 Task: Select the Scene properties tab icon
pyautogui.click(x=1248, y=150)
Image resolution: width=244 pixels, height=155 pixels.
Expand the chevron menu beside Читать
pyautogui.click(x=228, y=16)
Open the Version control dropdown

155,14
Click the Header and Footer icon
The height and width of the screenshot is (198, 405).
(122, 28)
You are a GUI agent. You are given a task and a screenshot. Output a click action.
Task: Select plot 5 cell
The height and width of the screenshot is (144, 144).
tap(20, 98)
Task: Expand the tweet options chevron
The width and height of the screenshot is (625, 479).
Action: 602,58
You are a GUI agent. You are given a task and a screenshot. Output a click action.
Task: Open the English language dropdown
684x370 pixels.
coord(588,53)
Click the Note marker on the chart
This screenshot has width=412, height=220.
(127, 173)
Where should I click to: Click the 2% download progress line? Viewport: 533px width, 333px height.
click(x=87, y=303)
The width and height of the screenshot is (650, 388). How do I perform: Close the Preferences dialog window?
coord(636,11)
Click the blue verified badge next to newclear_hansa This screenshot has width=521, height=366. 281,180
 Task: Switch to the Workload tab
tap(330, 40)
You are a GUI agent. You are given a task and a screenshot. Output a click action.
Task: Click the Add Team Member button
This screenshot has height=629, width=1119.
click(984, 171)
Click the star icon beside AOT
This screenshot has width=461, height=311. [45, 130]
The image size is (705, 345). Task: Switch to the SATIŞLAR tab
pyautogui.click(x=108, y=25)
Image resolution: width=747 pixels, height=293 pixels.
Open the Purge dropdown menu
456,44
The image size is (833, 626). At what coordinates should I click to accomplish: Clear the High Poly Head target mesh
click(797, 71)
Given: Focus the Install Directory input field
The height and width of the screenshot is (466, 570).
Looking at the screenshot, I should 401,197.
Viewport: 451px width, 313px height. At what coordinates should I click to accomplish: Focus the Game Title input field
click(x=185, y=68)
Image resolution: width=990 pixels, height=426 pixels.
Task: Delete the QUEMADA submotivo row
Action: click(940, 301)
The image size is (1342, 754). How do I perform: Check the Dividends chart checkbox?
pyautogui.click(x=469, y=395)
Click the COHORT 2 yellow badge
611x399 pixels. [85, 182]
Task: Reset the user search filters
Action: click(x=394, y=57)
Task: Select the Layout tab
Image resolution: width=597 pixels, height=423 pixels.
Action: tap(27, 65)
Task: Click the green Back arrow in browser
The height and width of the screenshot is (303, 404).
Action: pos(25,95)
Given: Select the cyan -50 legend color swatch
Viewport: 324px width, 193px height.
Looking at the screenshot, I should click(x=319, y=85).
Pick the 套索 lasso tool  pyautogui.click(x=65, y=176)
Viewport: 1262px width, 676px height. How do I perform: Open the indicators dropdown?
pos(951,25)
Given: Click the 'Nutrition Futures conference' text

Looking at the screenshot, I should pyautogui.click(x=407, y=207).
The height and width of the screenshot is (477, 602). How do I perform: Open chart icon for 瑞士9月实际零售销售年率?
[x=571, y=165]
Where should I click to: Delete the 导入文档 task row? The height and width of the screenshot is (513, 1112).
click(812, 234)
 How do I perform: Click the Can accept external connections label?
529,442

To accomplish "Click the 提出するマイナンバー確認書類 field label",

◇ ◇ ◇ ◇

Exercise directions
Copy out, exactly and alone, the lines of the entries above between the ones holding "The image size is (1342, 754)." and "Given: Select the", inclusive.

Answer box
The image size is (1342, 754). How do I perform: Check the Dividends chart checkbox?
pyautogui.click(x=469, y=395)
Click the COHORT 2 yellow badge
611x399 pixels. [85, 182]
Task: Reset the user search filters
Action: click(x=394, y=57)
Task: Select the Layout tab
Image resolution: width=597 pixels, height=423 pixels.
Action: tap(27, 65)
Task: Click the green Back arrow in browser
The height and width of the screenshot is (303, 404).
Action: pos(25,95)
Given: Select the cyan -50 legend color swatch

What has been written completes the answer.